古泉イツキが去り、部室に静寂が訪れたあと、私は口火を切る。
「いったいどういうことなのよ、これは!」
「いや、だから、ジョンとポール」
「ごまかさないでよ!」
私は机をドンとたたく。予想以上に大きい音がでて、自分でも驚く。
「そうだよ、ハルヒコ君。キョン子さんの身になってよ」
みつる先輩もそれに加勢する。
「いきなり、新しい部員が来て、しかも、副団長ってどういうこと? 副団長はキョン子さんでしょ、普通」
あれ? そういうところをついてくるのですか、みつる先輩。
「だって、そういう条件だったしさ。副団長といっても、名誉職みたいなもんだから、安心していい」
「いや、ハルヒコ君、そういう問題じゃなくてさ」
「いいじゃねえか。我がSOS団が最強であるためには、あれぐらいのヤツをも受けいれないとダメなんだ。……それに、あいつ、放課後いつもヒマそうだったしさ」
それは友達がいないせいだろ、と私は心の中でつぶやく。
「まあ、キョン子もさ、ああいうヤツだけど、女の子同士、仲良くやってくれよ、な?」
いったい、どういうふうにさっきの場面を見たら、そんなセリフがでてくるのか。彼の頭の中をのぞいてやりたい。
「で、明日、どうすんの」
私はやたらと低音で、声をだす。
「明日って、ビラ配りか。いちおう、やるけどよ、無理しなくていいんだぜ、その」
「私が、かわいくないから、胸ないから、無理するなってこと?」
「いやいや、そんなこと言ってるわけじゃなくて」
「じゃあ、やるわよ。古泉イツキと一緒に。バニーだか何だか知らないけど」
「ま、まあ、おまえがそう言うんだったら」
ふーっと私はため息をつく。それにしても、こういうときに何も言ってくれないみつる先輩がちょっと悲しかった。だまっているのが上策とはいえ、この状況を何とかしてくれても良かったじゃないか。この私が、バニーガール姿でビラ配りだぞ? 冗談じゃない。

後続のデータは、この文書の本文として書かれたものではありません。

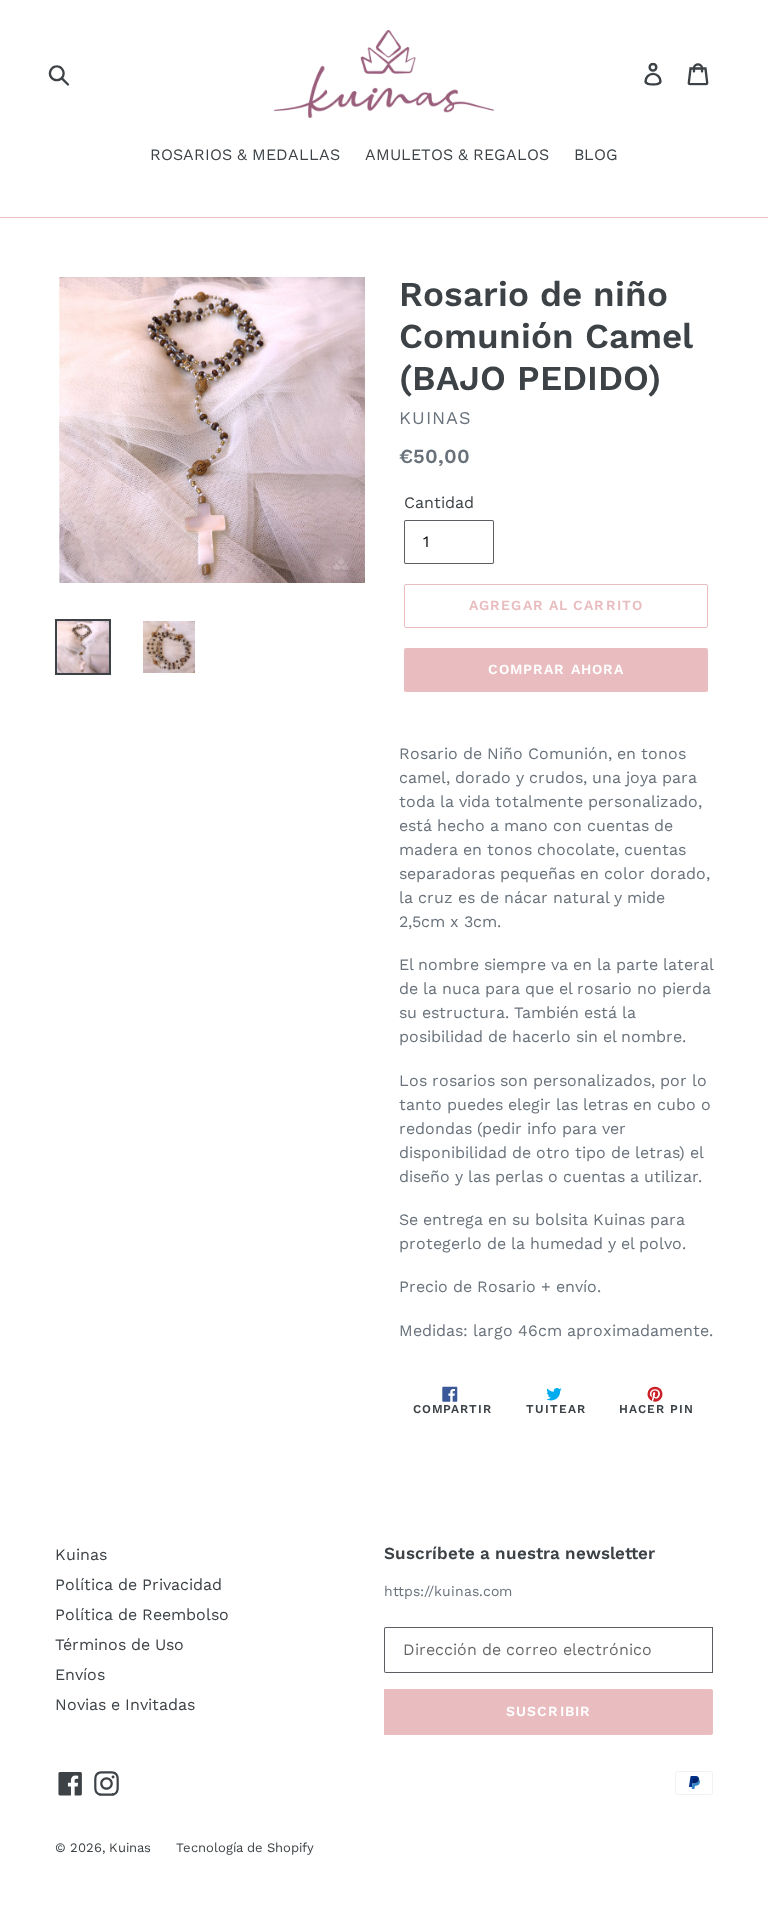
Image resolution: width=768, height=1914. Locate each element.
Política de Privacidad (138, 1584)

そのとき、パタンという音がした。長門ユウキが本を閉じる音だ。こんな騒ぎの間でも、SF小説を読み終えたらしい。さすがとしか言いようがないが、何の助けにもならないので、人間というより植物と形容したほうがいいのかもしれない。そろそろ、人数にカウントすることをやめたほうがいいと思う。
こうして、我が部、いやSOS団は、五人目のメンバーを加えることになった。しかし、早くもチームワークはガタガタである。それもこれも、涼宮ハルヒコが、古泉イツキみたいなヤツを入れるからだ。いったい、なに考えてるんだ、あいつは。